Objective → Please retype the records between the line holding "Focus the Search input field" and the line holding "Looking at the screenshot, I should [27, 417].", inclusive, character for character.

Data shown →
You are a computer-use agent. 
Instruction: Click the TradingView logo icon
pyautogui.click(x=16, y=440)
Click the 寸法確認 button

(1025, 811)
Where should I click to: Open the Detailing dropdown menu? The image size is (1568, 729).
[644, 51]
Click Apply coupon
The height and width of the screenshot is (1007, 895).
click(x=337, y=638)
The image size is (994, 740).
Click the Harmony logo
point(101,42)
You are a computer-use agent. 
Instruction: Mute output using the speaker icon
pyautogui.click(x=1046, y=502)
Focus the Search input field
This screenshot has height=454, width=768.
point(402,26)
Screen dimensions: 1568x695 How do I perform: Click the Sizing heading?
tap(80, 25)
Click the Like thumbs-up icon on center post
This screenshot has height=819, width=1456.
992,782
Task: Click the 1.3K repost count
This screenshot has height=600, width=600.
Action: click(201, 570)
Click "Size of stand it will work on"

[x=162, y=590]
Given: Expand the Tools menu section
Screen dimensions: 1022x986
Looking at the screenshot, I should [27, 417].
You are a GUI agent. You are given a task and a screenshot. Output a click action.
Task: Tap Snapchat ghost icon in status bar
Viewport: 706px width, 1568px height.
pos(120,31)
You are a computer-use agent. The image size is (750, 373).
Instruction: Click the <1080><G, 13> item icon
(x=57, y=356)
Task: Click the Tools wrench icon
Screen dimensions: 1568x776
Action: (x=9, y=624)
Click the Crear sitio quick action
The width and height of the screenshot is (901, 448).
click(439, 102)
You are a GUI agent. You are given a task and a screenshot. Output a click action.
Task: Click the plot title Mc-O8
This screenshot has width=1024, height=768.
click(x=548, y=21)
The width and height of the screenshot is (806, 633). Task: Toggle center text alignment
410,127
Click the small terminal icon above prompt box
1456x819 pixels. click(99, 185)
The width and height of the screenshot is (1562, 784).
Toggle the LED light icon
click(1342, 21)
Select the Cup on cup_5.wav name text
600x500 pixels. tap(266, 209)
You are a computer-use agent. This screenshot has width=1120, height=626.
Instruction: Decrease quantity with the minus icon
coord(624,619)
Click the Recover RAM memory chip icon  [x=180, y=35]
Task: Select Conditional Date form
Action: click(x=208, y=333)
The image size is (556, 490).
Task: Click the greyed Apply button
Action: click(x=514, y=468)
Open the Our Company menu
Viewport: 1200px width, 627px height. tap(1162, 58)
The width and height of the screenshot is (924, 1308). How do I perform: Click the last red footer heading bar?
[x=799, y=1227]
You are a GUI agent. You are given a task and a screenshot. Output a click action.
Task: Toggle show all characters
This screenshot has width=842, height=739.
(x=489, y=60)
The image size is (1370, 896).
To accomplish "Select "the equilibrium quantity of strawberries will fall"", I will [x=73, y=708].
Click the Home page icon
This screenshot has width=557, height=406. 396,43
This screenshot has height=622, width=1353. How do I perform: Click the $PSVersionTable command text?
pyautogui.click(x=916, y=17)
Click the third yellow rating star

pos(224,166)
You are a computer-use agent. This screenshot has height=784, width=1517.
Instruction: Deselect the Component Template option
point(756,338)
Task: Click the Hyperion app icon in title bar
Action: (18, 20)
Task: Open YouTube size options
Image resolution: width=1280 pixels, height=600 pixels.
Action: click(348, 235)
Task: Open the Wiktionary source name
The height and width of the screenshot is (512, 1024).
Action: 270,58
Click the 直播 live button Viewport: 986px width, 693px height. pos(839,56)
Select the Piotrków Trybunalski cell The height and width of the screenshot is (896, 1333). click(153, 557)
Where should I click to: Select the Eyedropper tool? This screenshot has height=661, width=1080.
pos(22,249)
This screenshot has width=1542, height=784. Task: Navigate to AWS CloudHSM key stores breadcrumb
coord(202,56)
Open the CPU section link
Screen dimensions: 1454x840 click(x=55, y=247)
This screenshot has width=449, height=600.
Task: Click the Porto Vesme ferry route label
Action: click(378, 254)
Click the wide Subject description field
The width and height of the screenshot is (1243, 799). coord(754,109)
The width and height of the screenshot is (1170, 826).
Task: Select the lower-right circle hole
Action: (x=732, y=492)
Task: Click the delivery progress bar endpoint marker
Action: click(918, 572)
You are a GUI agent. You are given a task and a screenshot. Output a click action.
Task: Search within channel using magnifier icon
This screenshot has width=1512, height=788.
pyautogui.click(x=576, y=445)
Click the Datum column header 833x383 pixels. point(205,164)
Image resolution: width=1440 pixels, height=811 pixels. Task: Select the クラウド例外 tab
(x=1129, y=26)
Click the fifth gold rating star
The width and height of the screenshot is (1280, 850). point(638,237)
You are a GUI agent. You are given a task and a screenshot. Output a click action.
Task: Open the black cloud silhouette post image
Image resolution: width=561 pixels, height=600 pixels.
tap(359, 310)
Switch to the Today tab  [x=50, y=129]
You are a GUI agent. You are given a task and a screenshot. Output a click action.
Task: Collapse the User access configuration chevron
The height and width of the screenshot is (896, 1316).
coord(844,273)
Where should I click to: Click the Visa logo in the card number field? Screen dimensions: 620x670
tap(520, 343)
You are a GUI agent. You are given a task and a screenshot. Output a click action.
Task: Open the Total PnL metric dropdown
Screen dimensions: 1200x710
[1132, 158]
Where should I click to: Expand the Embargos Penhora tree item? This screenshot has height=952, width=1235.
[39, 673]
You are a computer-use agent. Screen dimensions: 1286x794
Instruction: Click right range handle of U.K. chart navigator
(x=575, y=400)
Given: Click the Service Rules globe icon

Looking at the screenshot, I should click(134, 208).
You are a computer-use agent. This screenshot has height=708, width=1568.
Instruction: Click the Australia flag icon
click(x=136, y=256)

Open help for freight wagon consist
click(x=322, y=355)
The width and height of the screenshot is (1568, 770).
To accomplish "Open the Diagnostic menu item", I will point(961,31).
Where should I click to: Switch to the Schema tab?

Written reply →
Focus the Search input field
This screenshot has height=454, width=768.
point(402,26)
Screen dimensions: 1568x695 How do I perform: Click the Sizing heading?
tap(80, 25)
Click the Like thumbs-up icon on center post
This screenshot has height=819, width=1456.
992,782
Task: Click the 1.3K repost count
This screenshot has height=600, width=600.
Action: click(201, 570)
Click "Size of stand it will work on"

[x=162, y=590]
Given: Expand the Tools menu section
Screen dimensions: 1022x986
Looking at the screenshot, I should [27, 417].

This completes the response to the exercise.